• [Problems to work on]:
a - Reproduce everything in the article about the PS 51 contamination from "On Monday night, parents" down to "for six years.", word for word.
b - In the article about the PS 51 contamination, which organization is Lenny Siegel from?
c - Pick up the article about the PS 51 contamination after its final sentence and write the next part.
--- Text Enclosed Below ---
On Monday night, parents of current and former PS 51 students met with state officials to ask questions and discuss their concerns about potential health effects caused by contamination at the school’s former site on Jerome Avenue. The building, which was home to the Bronx New School for nearly two decades, tested positive last year for high levels of trichloroethylene (TCE), a toxin linked to cancer.
Representatives from the State Departments of Health and Environmental Conservation met with Community Board 7 members and PS 51 parents, who have been organizing with the Northwest Bronx Community and Clergy Coalition under the name PS 51 Parents United.
“It’s very scary when its your child, and it’s not something we really know much about,” said Helene Hartman-Kutnowsky, who sits on CB 7’s sanitation and environmental committee, and whose daughter, now 18, attended PS 51 for six years.
Lenny Siegel, of the California-based Center for Public Environmental Oversight (CPEO), was on hand to discuss some of the possible health effects linked to TCE exposure. After explaining how and why they believe the contamination was present ever since the school moved into the former lighting manufacturing plant 20 years ago, Siegel sought to allay parents’ fears that their children are at a high risk for illness.
While acknowledging that the level of exposure (for students, staff and parents) was “unacceptable,” he said the risk for exposure-related illness “isn’t that enormous.” Studies have found, he told the audience, that for every 10,000 people with exposure levels similar to those found at the former PS 51 building, one person will get sick over a 30-year period.
“It’s not a slam dunk that because you were [exposed at the PS 51 building], you will get sick,” he said. He added that the more engaged community is, the better prepared they will be to deal with any exposure-related health issues that might come up.
--- End of Enclosed Text ---
--- Available data Enclosed Below ---
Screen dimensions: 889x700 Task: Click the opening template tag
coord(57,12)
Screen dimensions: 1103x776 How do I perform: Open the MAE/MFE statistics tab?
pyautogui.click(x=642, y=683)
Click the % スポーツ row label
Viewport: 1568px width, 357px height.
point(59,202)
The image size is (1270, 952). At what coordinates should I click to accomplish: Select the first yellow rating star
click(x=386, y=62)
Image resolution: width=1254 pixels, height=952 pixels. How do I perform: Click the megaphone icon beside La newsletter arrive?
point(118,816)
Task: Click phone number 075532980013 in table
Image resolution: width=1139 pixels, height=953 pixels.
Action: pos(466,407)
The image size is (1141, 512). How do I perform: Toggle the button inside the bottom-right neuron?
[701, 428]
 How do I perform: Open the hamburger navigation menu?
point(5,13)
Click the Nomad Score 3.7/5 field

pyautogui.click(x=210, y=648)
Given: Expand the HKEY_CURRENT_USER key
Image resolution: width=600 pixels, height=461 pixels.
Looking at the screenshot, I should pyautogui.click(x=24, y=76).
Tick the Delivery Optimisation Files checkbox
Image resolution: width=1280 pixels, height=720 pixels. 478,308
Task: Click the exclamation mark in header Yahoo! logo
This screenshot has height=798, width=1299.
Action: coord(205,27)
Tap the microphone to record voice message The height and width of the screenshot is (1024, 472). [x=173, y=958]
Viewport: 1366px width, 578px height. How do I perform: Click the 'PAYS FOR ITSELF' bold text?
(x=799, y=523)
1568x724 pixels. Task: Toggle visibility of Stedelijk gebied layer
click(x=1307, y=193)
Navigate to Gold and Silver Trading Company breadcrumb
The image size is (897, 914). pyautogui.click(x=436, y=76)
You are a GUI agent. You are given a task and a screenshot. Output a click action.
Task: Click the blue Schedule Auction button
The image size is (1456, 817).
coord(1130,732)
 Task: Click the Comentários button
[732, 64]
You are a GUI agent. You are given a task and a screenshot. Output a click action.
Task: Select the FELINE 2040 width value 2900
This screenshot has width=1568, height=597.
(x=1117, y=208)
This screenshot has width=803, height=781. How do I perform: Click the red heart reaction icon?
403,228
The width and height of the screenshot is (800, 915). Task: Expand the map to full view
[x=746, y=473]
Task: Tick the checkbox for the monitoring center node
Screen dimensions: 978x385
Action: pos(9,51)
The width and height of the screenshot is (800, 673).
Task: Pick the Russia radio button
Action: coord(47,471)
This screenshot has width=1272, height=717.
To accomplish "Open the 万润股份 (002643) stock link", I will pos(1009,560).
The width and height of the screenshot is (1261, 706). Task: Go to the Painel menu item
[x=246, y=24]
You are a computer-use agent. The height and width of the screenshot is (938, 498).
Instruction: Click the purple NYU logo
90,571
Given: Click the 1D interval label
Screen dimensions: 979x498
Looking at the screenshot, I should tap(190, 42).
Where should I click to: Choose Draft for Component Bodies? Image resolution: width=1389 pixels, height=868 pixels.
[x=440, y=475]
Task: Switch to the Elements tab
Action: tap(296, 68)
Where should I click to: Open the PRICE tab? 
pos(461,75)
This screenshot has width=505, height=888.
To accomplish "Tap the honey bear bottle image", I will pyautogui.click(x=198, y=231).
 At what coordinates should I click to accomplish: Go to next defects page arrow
--- End of Enclosed Available data ---
• [Results for each task]:
a -
On Monday night, parents of current and former PS 51 students met with state officials to ask questions and discuss their concerns about potential health effects caused by contamination at the school’s former site on Jerome Avenue. The building, which was home to the Bronx New School for nearly two decades, tested positive last year for high levels of trichloroethylene (TCE), a toxin linked to cancer.
Representatives from the State Departments of Health and Environmental Conservation met with Community Board 7 members and PS 51 parents, who have been organizing with the Northwest Bronx Community and Clergy Coalition under the name PS 51 Parents United.
“It’s very scary when its your child, and it’s not something we really know much about,” said Helene Hartman-Kutnowsky, who sits on CB 7’s sanitation and environmental committee, and whose daughter, now 18, attended PS 51 for six years.

b - The California-based Center for Public Environmental Oversight (CPEO).

c -
Hartman-Kutnowsky said she thought the meeting went well, adding that the state officials have been cooperative in working with the board and answering the community’s questions. Parents were not necessarily re-assured, she said, but were glad to have officials providing more information and answering their questions directly.
The city’s Department of Education, however, has been less responsive, she said. Parents and community leaders say the DOE has been reluctant to provide answers from the start, and that not all PS 51 parents have been notified by the city about the contamination.
“I would say maybe between a third and half of the people I know who actually got letters,” Hartman-Kutnowsky said.
PS 51 Parents United is hoping to set up their own Community Advisory Group, which would oversee how the city and state are handling the issue. The group wants to ensure that all parents of students who attended school at 3200 Jerome Ave and their physicians know about the TCE levels, and are urging the city to establish a medical registry and medical monitoring program for all students who attended school there.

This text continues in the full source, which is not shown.